Catastrophists have always had a hard time imagining that human ingenuity can meet future food, energy, and material needs — but during the past three generations we have done so despite a tripling of the global population since 1950.
And techno-optimists, who promise endless near-miraculous solutions, must reckon with a similarly poor record.
Little has changed half a century later: frightening prophecies and utterly unrealistic promises abound.
The inertia of large, complex systems is due to their basic energetic and material demands — as well as the scale of their operations. Demands for energy and materials are constantly affected by the quest for higher efficiencies and for optimized production processes, but efficiency improvements and relative dematerialization have their physical limits, and advantages brought by new alternatives will have offsetting costs.
And in a civilization where production of essential commodities now serves nearly 8 billion people, any departure from established practices also runs repeatedly into the constraints of scale.
Fundamental material requirements are now measured in billions and hundreds of millions of tons per year. This makes it impossible either to substitute such masses for entirely different commodities — what would take the place of more than 4 billion tons of cement or nearly 2 billion tons of steel? — or to make a rapid (years rather than decades) transition to entirely new ways of producing these essential inputs.

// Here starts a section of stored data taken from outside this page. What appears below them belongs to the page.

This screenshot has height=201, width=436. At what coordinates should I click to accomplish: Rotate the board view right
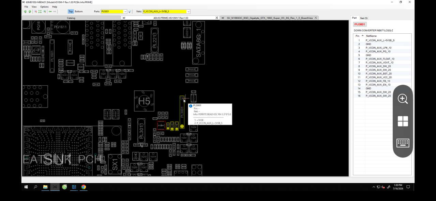click(30, 12)
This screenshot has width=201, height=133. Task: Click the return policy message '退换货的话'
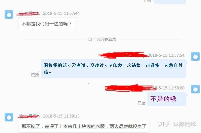tap(113, 69)
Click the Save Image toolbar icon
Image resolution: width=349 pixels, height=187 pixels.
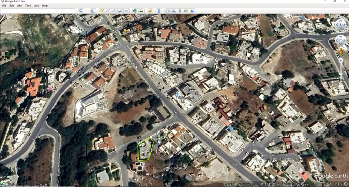click(x=180, y=11)
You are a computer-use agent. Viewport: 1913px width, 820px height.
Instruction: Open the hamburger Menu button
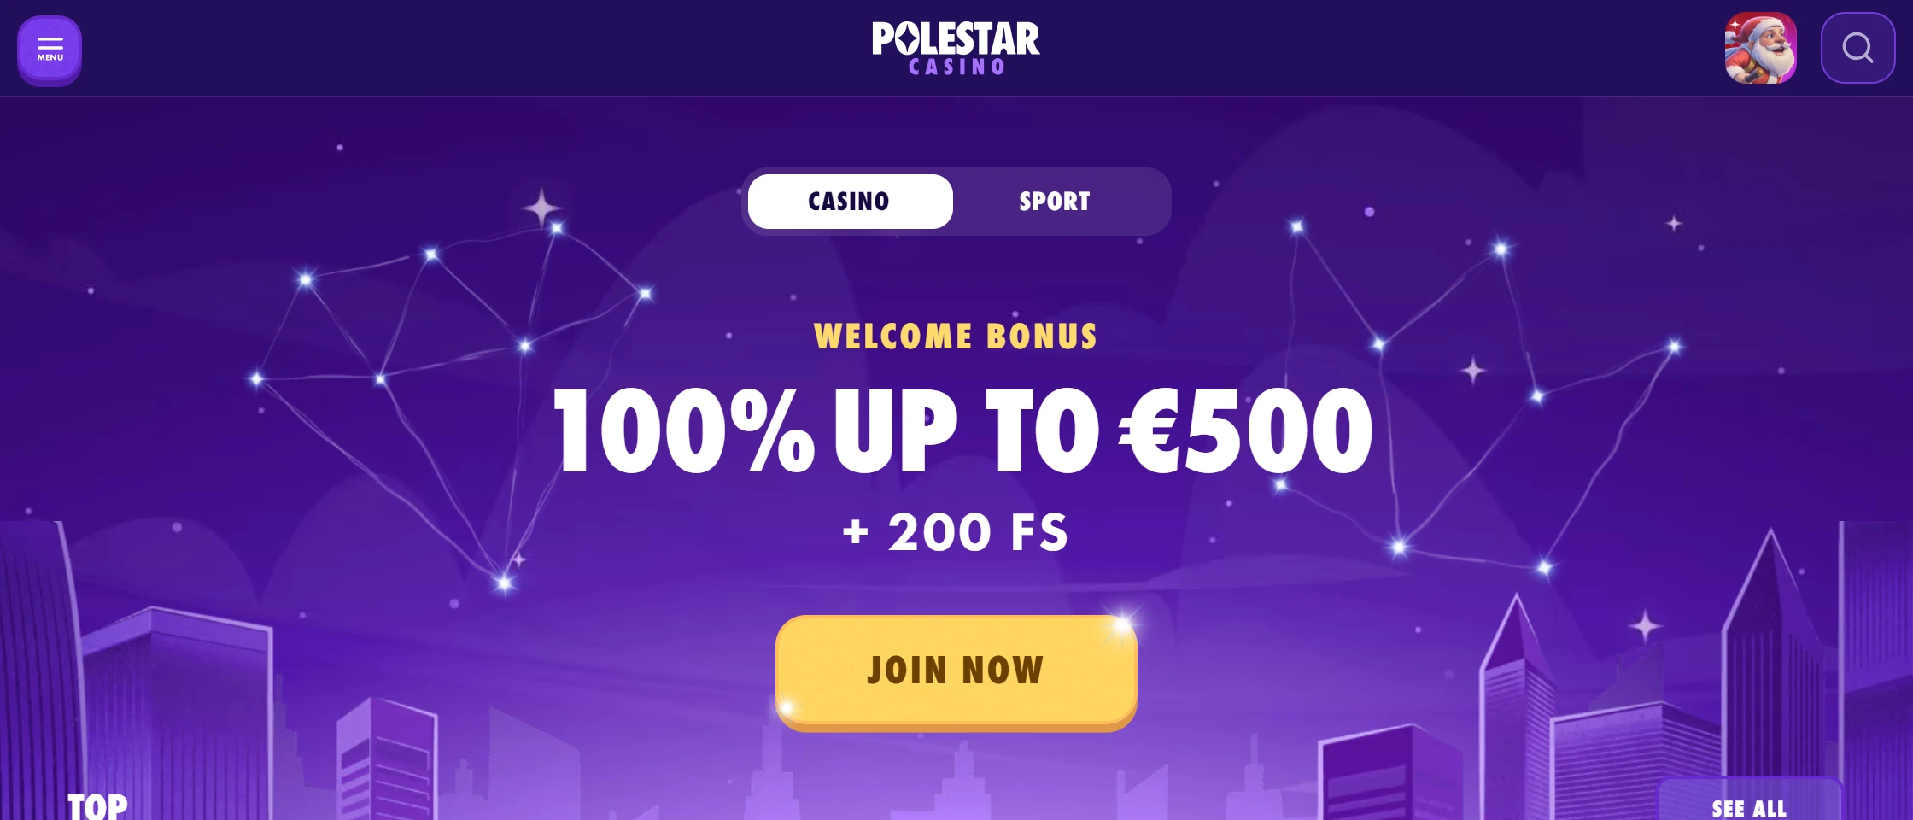(50, 50)
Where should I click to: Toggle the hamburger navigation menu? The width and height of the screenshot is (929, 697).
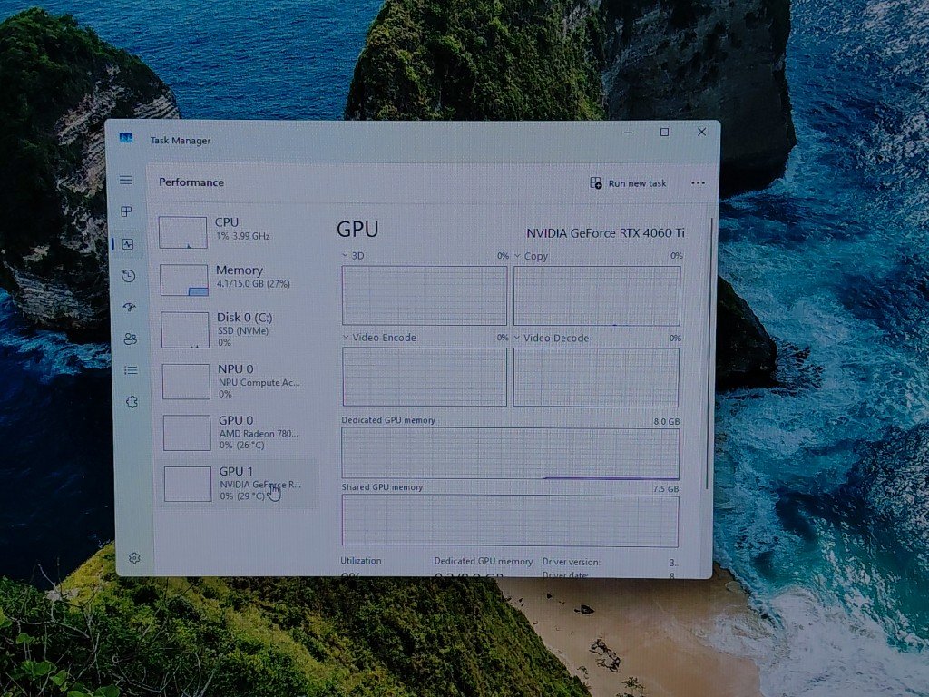point(126,181)
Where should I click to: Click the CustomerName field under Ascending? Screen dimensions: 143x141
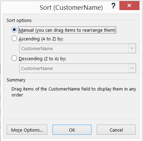(x=78, y=48)
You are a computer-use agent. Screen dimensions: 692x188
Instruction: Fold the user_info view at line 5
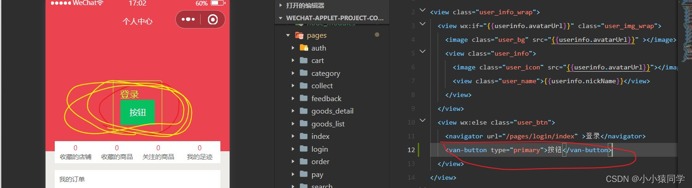click(x=423, y=51)
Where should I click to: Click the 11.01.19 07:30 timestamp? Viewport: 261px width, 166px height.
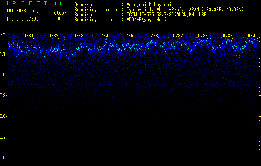click(21, 19)
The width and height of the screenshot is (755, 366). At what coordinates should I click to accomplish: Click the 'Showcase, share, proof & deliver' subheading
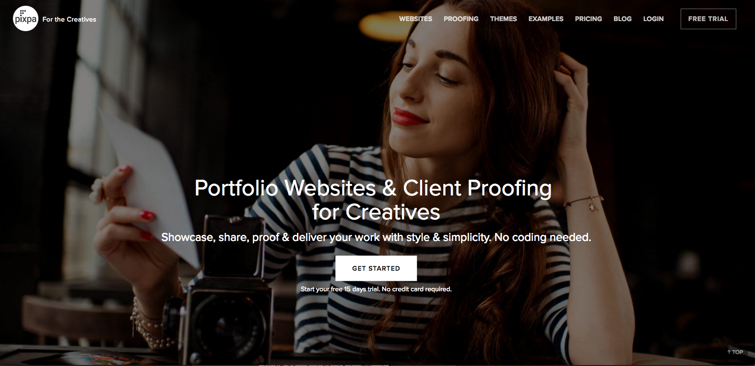click(x=376, y=237)
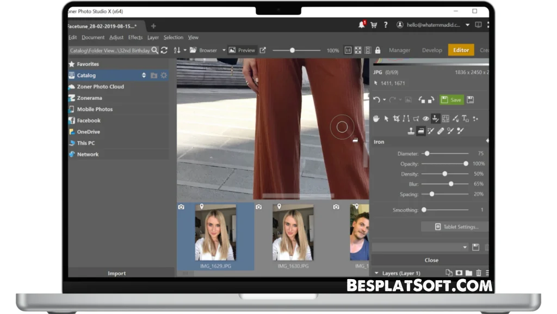Toggle 1:1 actual size zoom
Image resolution: width=557 pixels, height=314 pixels.
click(x=348, y=50)
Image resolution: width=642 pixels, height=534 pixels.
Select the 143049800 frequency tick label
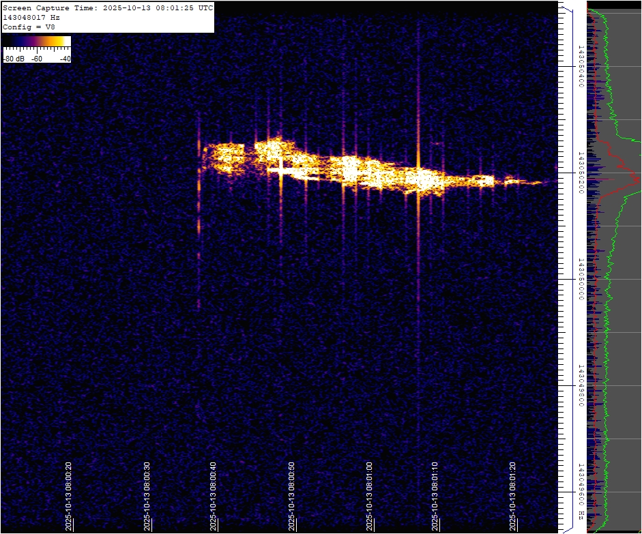coord(581,386)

These realities help to explain why the fundamentals of our lives will not change drastically in the coming 20 – 30 years, despite the near-constant flood of claims about superior innovations ranging from solar cells to lithium-ion batteries, from the 3-D printing of everything (from microparts to entire houses) to bacteria able to synthesize gasoline. Steel, cement, ammonia, and plastics will endure as the four material pillars of civilization; a major share of the world’s transportation will be still energized by refined liquid fuels (automotive gasoline and diesel, aviation kerosene, and diesel and fuel oil for shipping); grain fields will be cultivated by tractors pulling plows, harrows, seeders, and fertilizer applicators and harvested by combines spilling the grains into trucks.
In some critical instances, our successes and our abilities to avoid the worst outcomes have been due to being prescient, vigilant, and determined to find effective fixes. In other cases, we have been undoubtedly lucky. Again, there are no clear indications that our ability to prevent failures has been uniformly increasing.

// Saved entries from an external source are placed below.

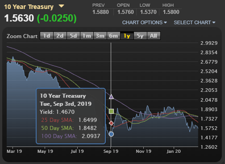The image size is (225, 164).
Task: Set zoom to 2d
Action: point(60,36)
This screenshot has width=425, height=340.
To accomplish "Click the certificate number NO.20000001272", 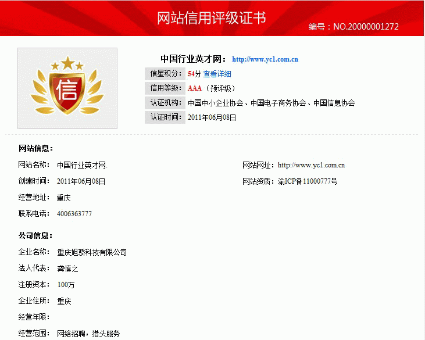I will point(365,27).
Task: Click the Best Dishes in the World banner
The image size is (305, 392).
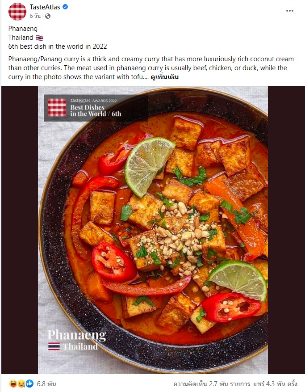Action: (96, 108)
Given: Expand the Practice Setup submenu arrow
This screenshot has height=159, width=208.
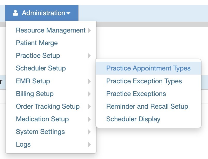Looking at the screenshot, I should (x=89, y=56).
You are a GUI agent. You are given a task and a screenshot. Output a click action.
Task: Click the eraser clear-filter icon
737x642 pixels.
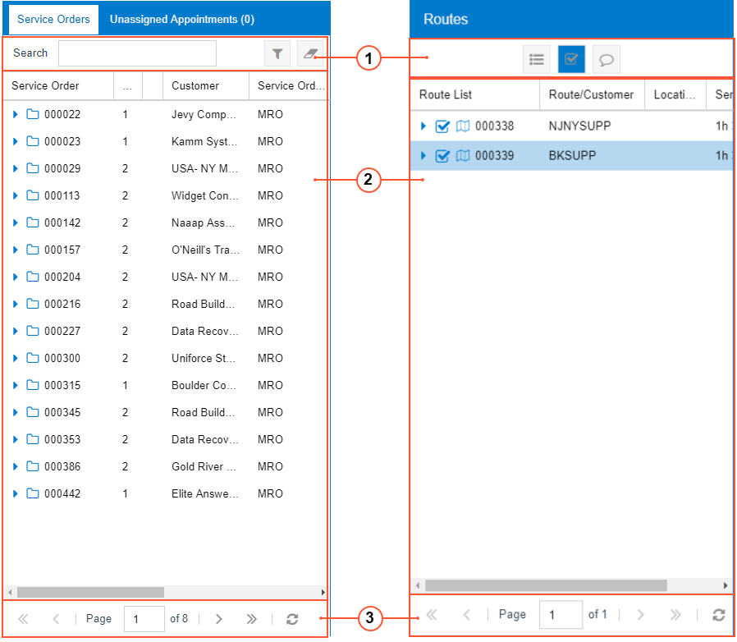[309, 53]
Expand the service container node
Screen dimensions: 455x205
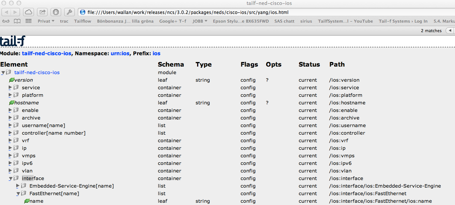pyautogui.click(x=10, y=87)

No real progress can be achieved until at least these top five countries, now responsible for 80 percent of all emissions, agree to clear and binding commitments.
Any effective commitments will be expensive, they will have to last for at least two generations in order to bring the desired outcome (of much reduced, if not totally eliminated, greenhouse gas emissions), and even drastic reductions going well beyond anything that could be realistically envisaged will not show any convincing benefits for decades.
A commonly used climate-economy model indicates the break-even year (when the optimal policy would begin to produce net economic benefit) for mitigation efforts launched in the early 2020s would be only around 2080.
Being agnostic about the distant future means being honest: we have to admit the limits of our understanding, approach all planetary challenges with humility, and recognize that advances, setbacks, and failures will all continue to be a part of our evolution and that there can be no assurance of (however defined) ultimate success, no arrival at any singularity — but, as long as we use our accumulated understanding with determination and perseverance, there will also not be an early end of days.
I am not a pessimist or an optimist, I am a scientist.
A realistic grasp of our past, present, and uncertain future is the best foundation for approaching the unknowable expanse of time before us. The future, as ever, is not predetermined. Its outcome depends on our actions.